ABOUT THIS TASK: Please transcribe only the lines between the one containing "You are a computer-use" and the end of the records, both ends included, exactly as written; skip every picture.

DATASET ENTRIES:
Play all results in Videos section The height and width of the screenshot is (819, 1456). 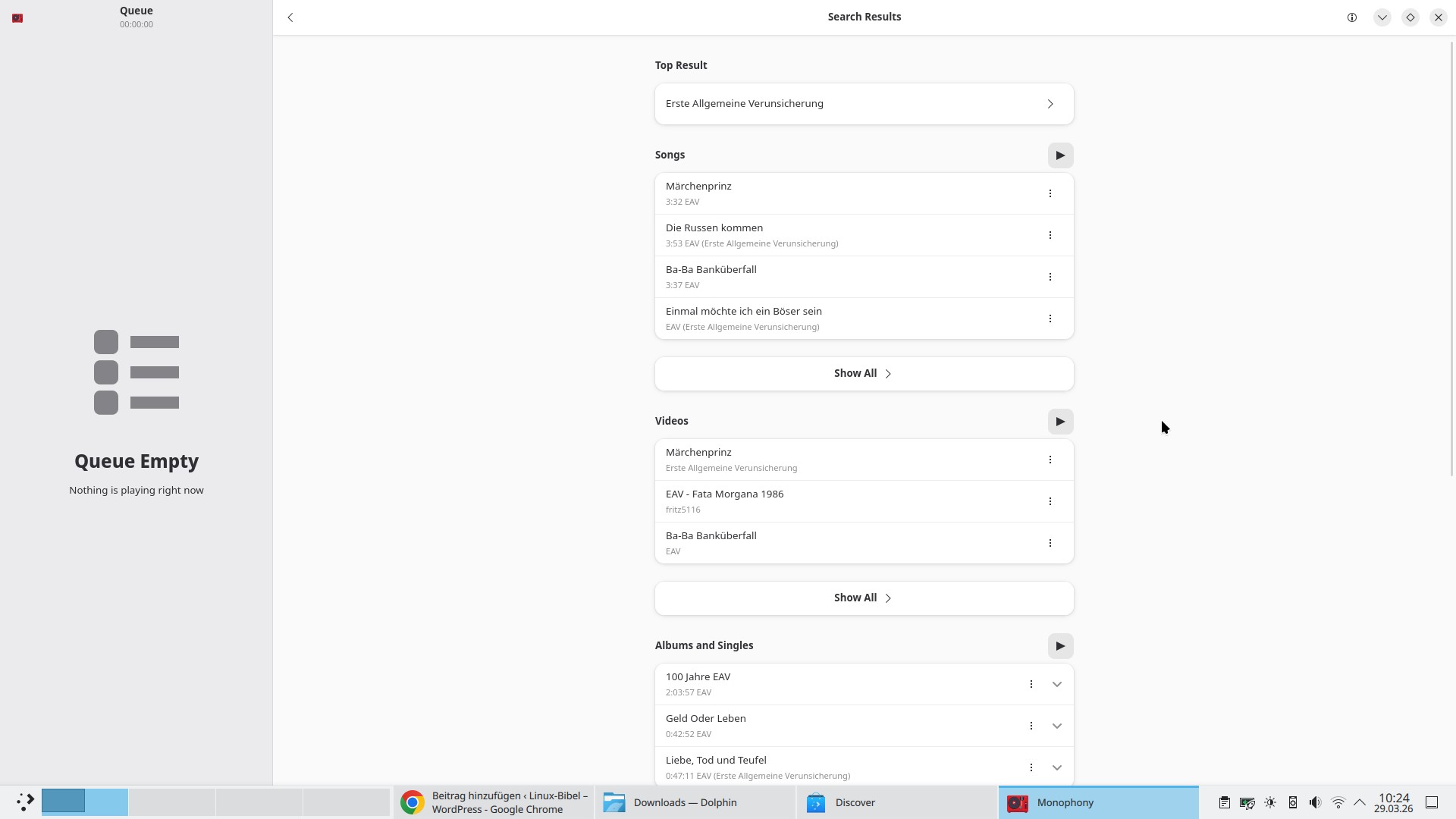point(1060,422)
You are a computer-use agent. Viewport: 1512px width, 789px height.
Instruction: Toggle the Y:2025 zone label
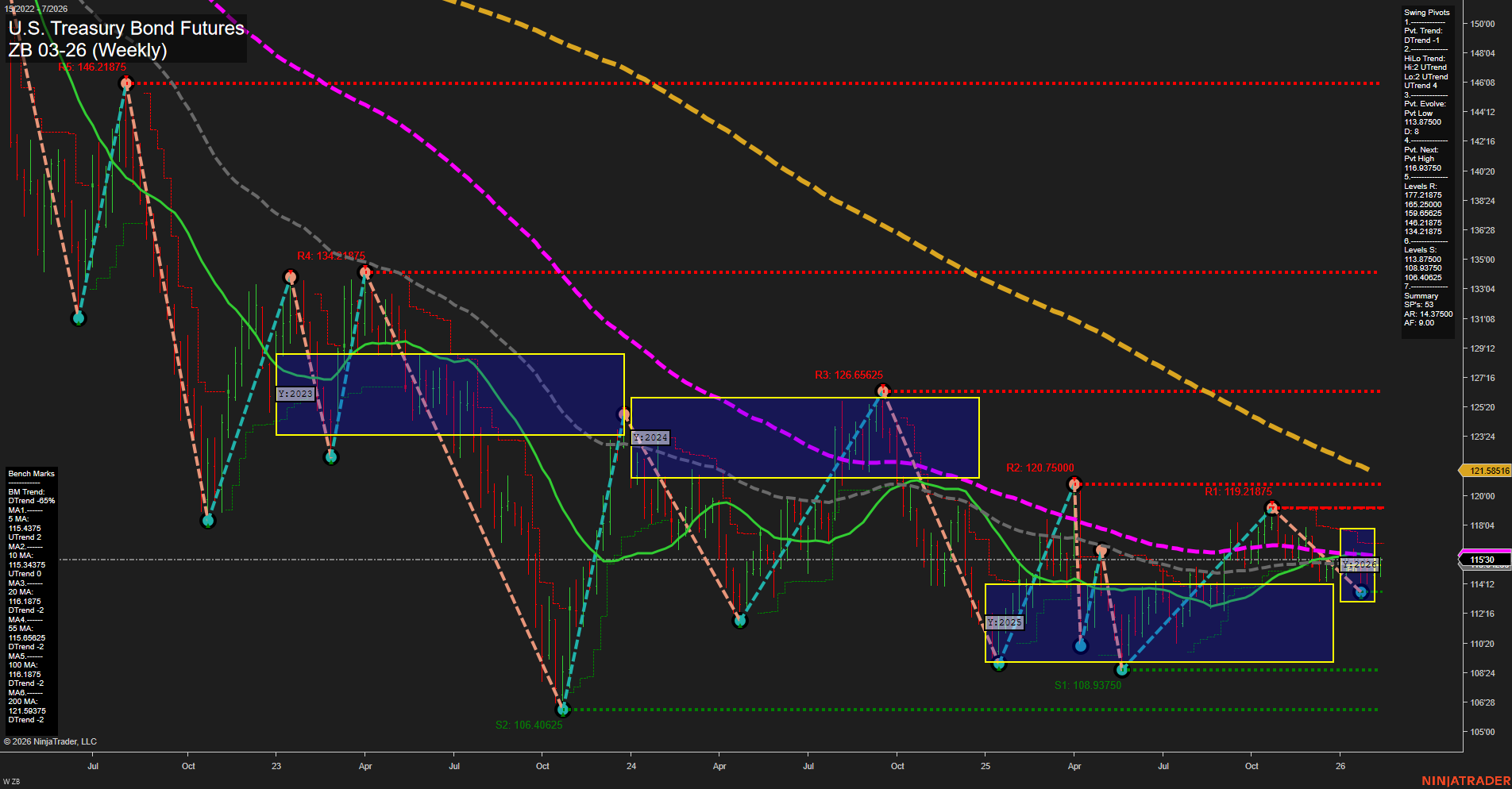point(1004,622)
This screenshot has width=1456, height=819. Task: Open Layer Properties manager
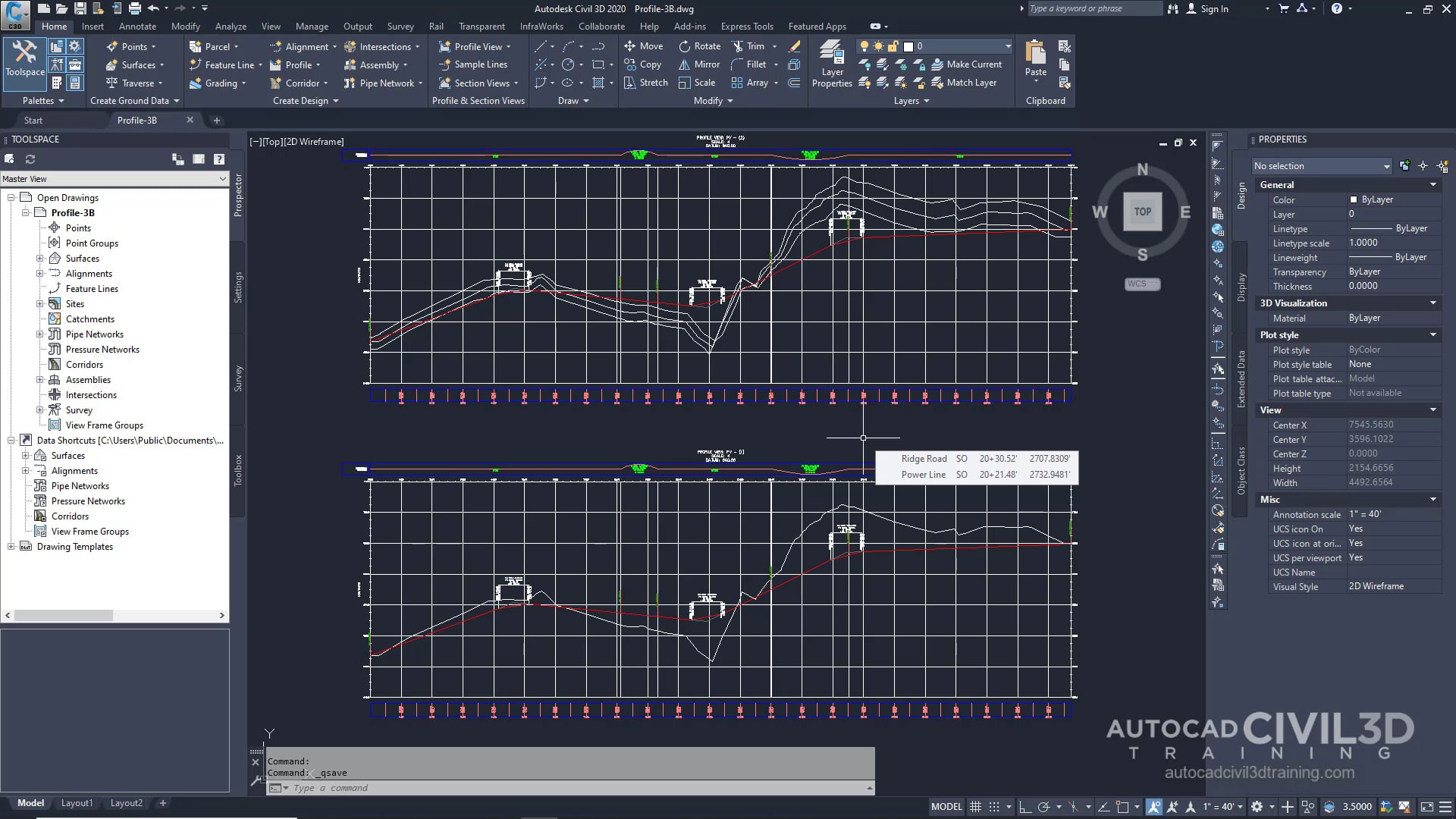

ANSWER SECTION:
You are a computer-use agent. Viewport: 1512px width, 789px height.
Instruction: Toggle the Y:2025 zone label
point(1004,622)
This screenshot has width=1456, height=819. Task: Open Layer Properties manager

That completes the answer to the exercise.